This week, I continue my review of John Heilemann's and Mark Halperin's book, Game Change, and discuss the book's portrayal of Sarah Palin.
Game Change has encountered mixed feedback from journalistic circles. The upholders of professional standards deplored the book's ample use of unnamed sources, arguing that anonymity undermines the journalistic ethos and makes verification of information difficult. Pragmatists, on the other hand, acknowledged that the public would never have been able to catch a glimpse of Washington's inner workings -- to which voters are entitled in this open society -- unless reporters pledged to maintain confidentiality of their sources in the government and among the Beltway bandits.

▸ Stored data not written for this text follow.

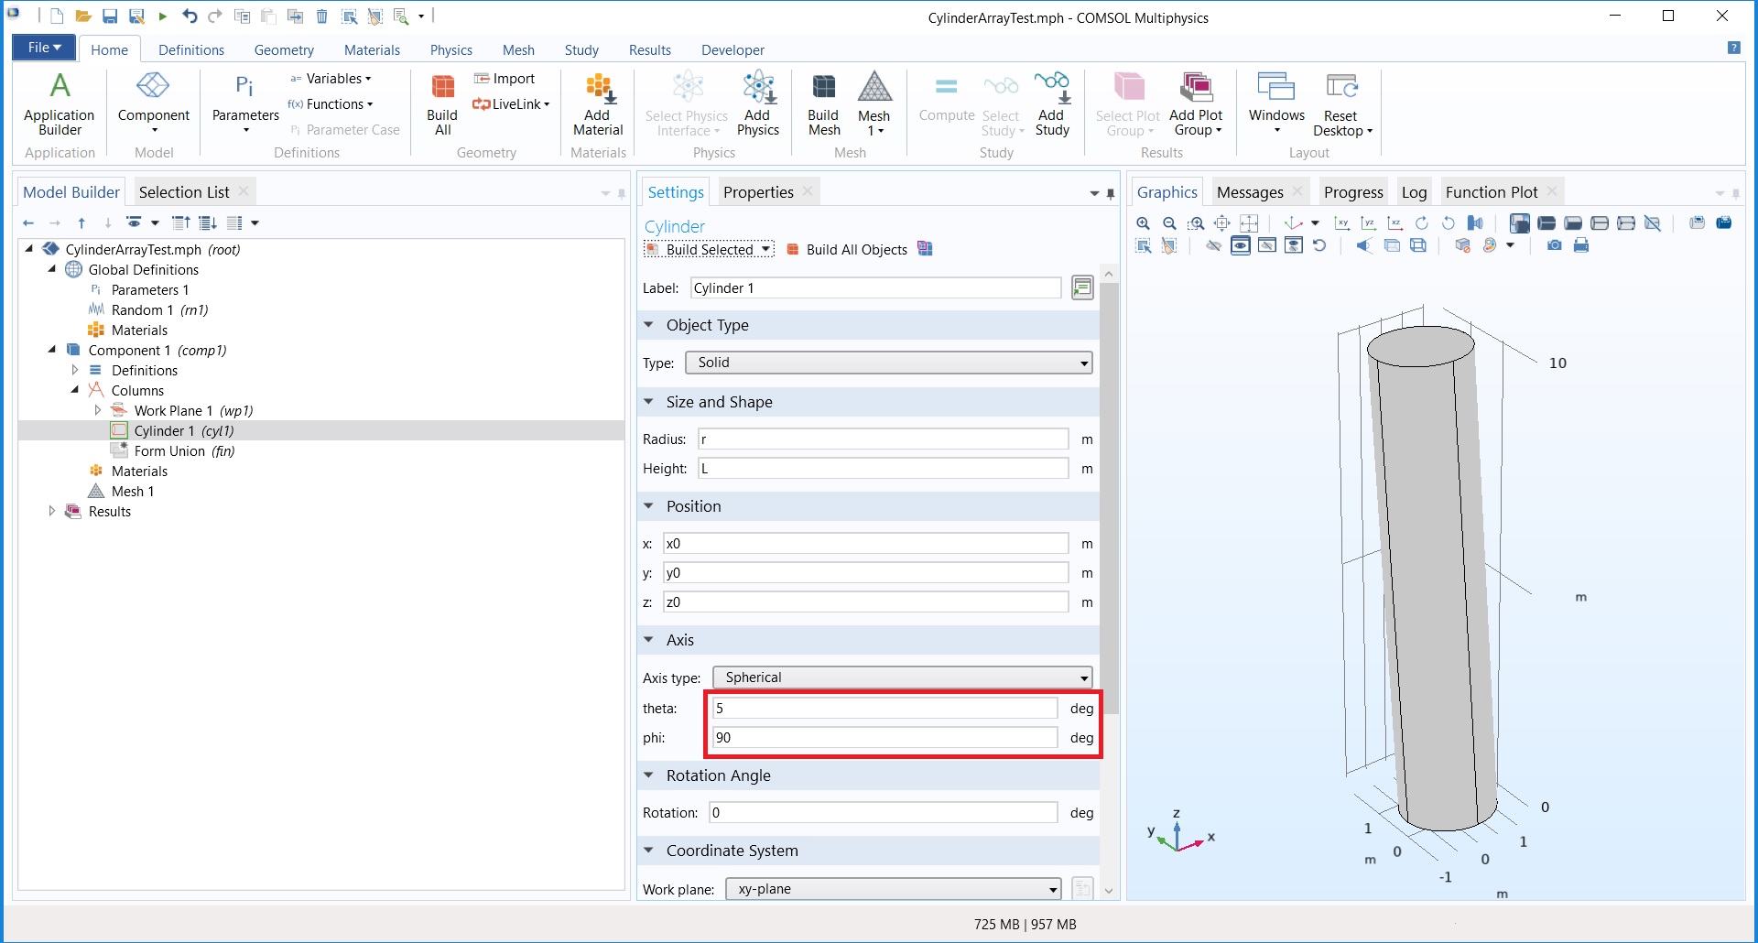
Task: Open the Work plane dropdown
Action: (x=894, y=889)
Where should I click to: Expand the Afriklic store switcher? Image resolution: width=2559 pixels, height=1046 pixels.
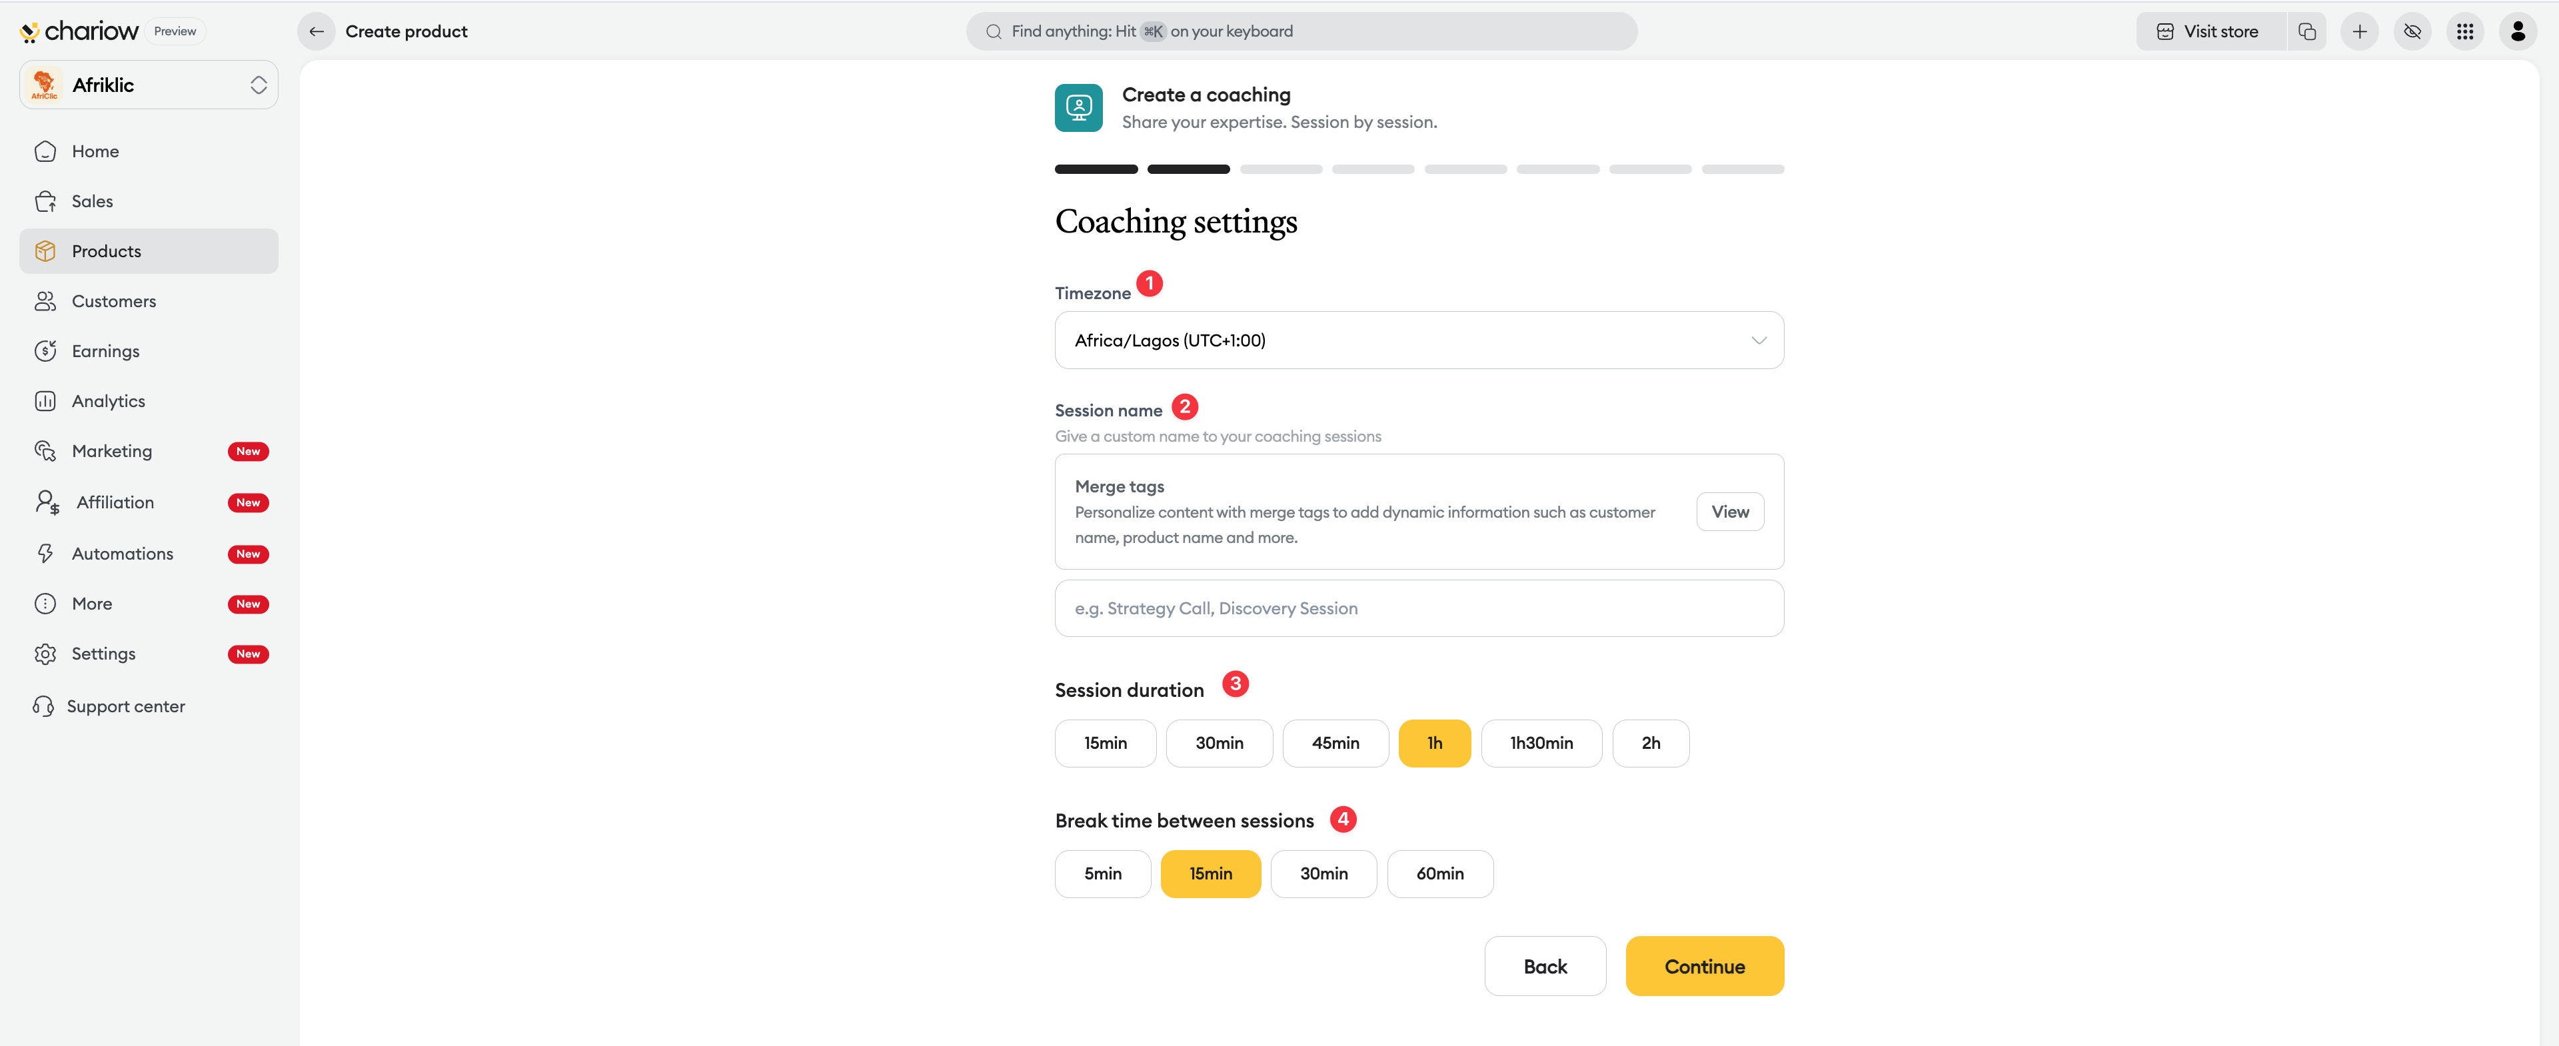pyautogui.click(x=149, y=85)
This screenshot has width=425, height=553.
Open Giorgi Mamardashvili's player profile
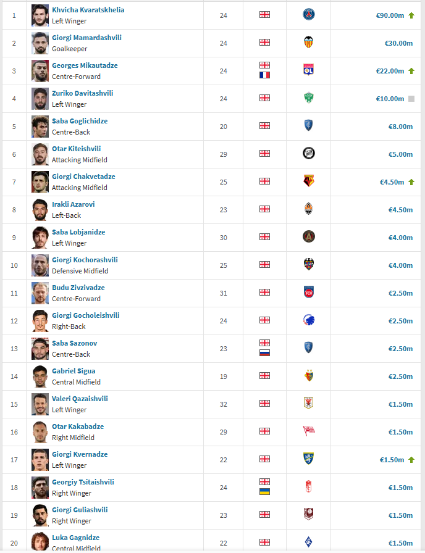click(x=86, y=38)
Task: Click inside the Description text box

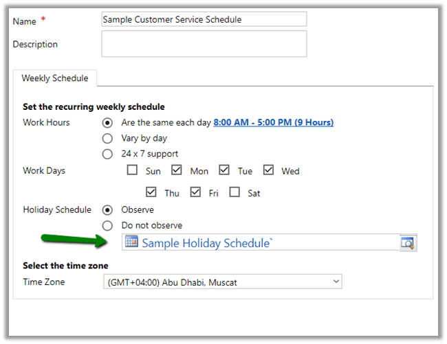Action: pyautogui.click(x=204, y=44)
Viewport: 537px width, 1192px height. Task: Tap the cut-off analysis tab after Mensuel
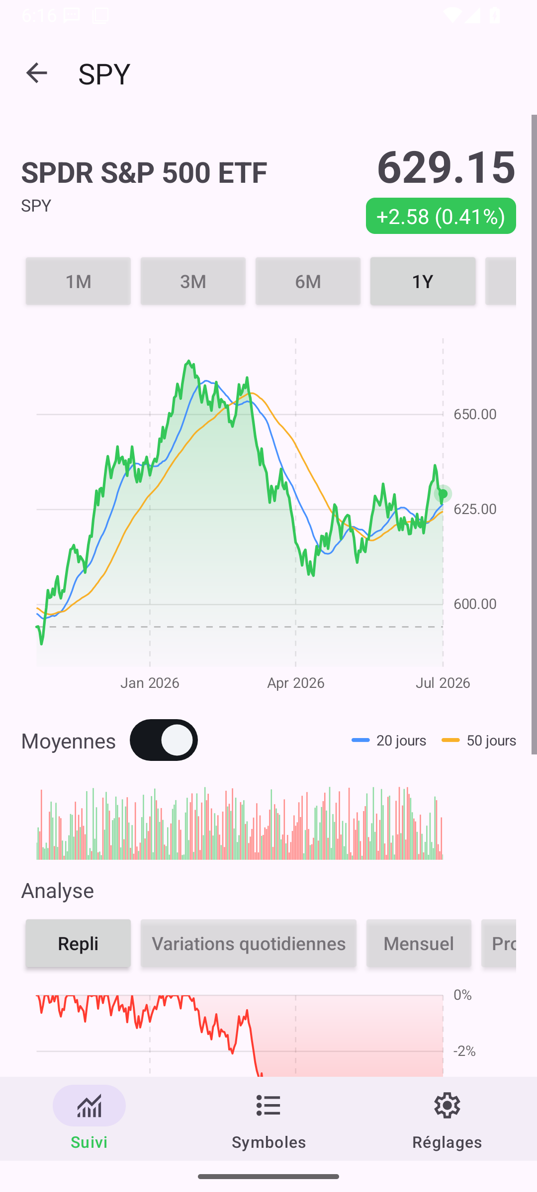(499, 943)
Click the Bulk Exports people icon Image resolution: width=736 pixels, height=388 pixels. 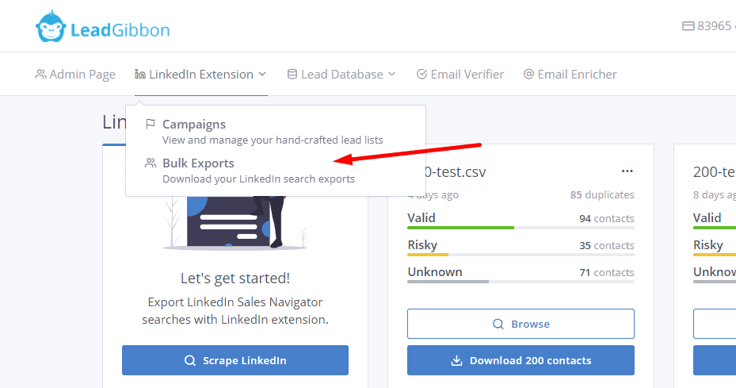151,163
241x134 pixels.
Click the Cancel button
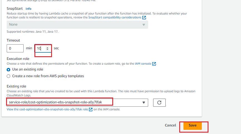[170, 125]
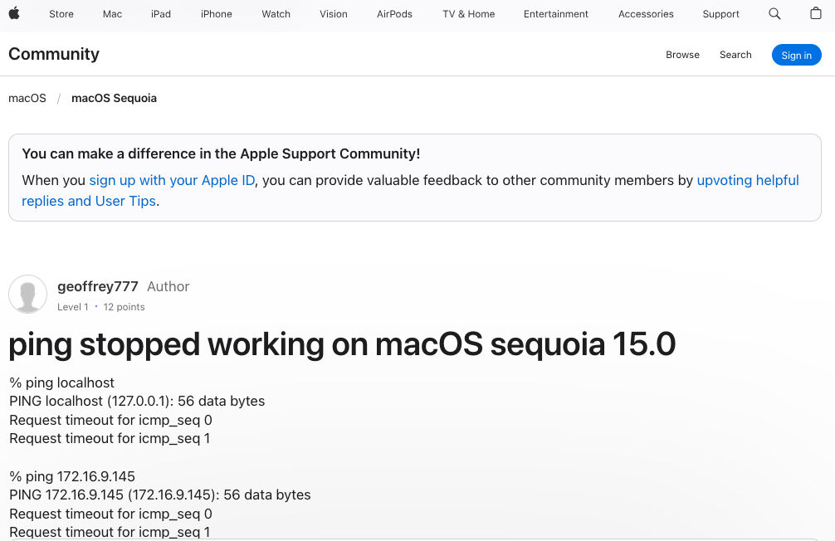This screenshot has width=835, height=541.
Task: Open the Support menu item
Action: pos(720,14)
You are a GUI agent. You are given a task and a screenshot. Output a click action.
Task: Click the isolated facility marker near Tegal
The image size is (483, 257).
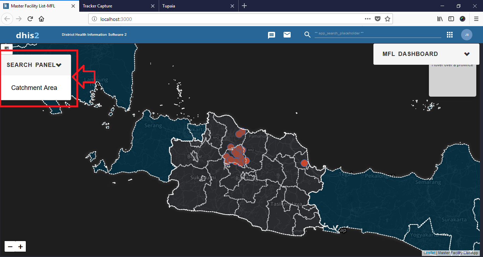(304, 163)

Beyond journalistic ethics, the book also prompted pensive discourse about political loyalty: Is it even possible for politicians nowadays to count on their closest advisers to be discreet after the race is through, no matter what the outcome? Or will leaky pundits continue to spill the beans to the public whose appetite for quick and juicy minutiae is stoked by the perpetual hi-tech revolution in the media?
I am a pragmatist. And I believe that voters have a right to know more about people whom they elected to represent their interests than said representatives may prefer. But then there are times when voters, growing increasingly cynical and disenchanted, might wish they had known less. I, for one, had a higher esteem, before I read Game Change, for Senator McCain and the selection process generally used in the national presidential ballot. The book's description of John McCain's selection of Sarah Palin as his running mate made both Democrats and Republicans cringe. The realization that the McCain camp nominated Mrs. Palin to the second highest public office in the United States with so little forethought and after only a perfunctory vetting of her political biography is nothing short of appalling.
The Palin debacle speaks as much about the former Alaskan governor as it does about the shortfalls of the McCain campaign.This seasoned senator entered his second presidential race griping about the grueling nitty-gritty of this endeavor. He also apparently resented having to do his homework in the run up to important debates and meetings, his lack of preparation in glaring contrast to Mr. Obama's well-researched and informed policy statements. One couldn't help questioning Mr. McCain's desire and preparedness to assume stewardship of the nation that now faces increasing challenges domestically and internationally.
That Sarah Palin had accepted a VP slot for which she was clearly under-qualified raises questions about her judgment and credibility. Her stepping into the national limelight without a clear understanding of how this juggernaut of an undertaking would impact her and her family's lives exhibits her naïveté.
Sadly, a sensational VP pick seemed to be Mr. McCain's only way to salvage his fizzling campaign. Not only was the selection of Mrs. Palin and her presentation to the public poorly managed by McCain's strategists, but it also stood a good chance of damaging Mr. McCain as a president, were he elected. His brand as the Republican Party's maverick would have been quickly trumped by Sarah Palin's staunchly far-right views. It was unclear how, if at all, the McCain-Palin team planned to reconcile the two politicians' ideological clashes that would have been inevitable down the road.
There is talk of Sarah Palin hoping to capture the Republican nomination in the 2012 presidential election. Her emergence on the national scene was initially greeted with much enthusiasm in the party, and she still has a dedicated support base. Yet, it is difficult to imagine how she would dispel the criticism -- a lot of it was legitimate, too -- leveled against her in 2008. Her lack of foreign policy credentials and a checkered record as Alaska's chief executive will still be there in two years, unless she takes definitive steps now to redeem herself. But her resignation from governorship last summer certainly did not boost her chances for the White House. And neither, probably, did her tell-all memoir, Going Rogue: An American Life, in which she attempted to settle the score with Team McCain that pummeled her after the election for extravagant spending and lack of discipline. In the end, Sarah Palin may prove as divisive a candidate for Republicans as Hillary Clinton has been for Democrats.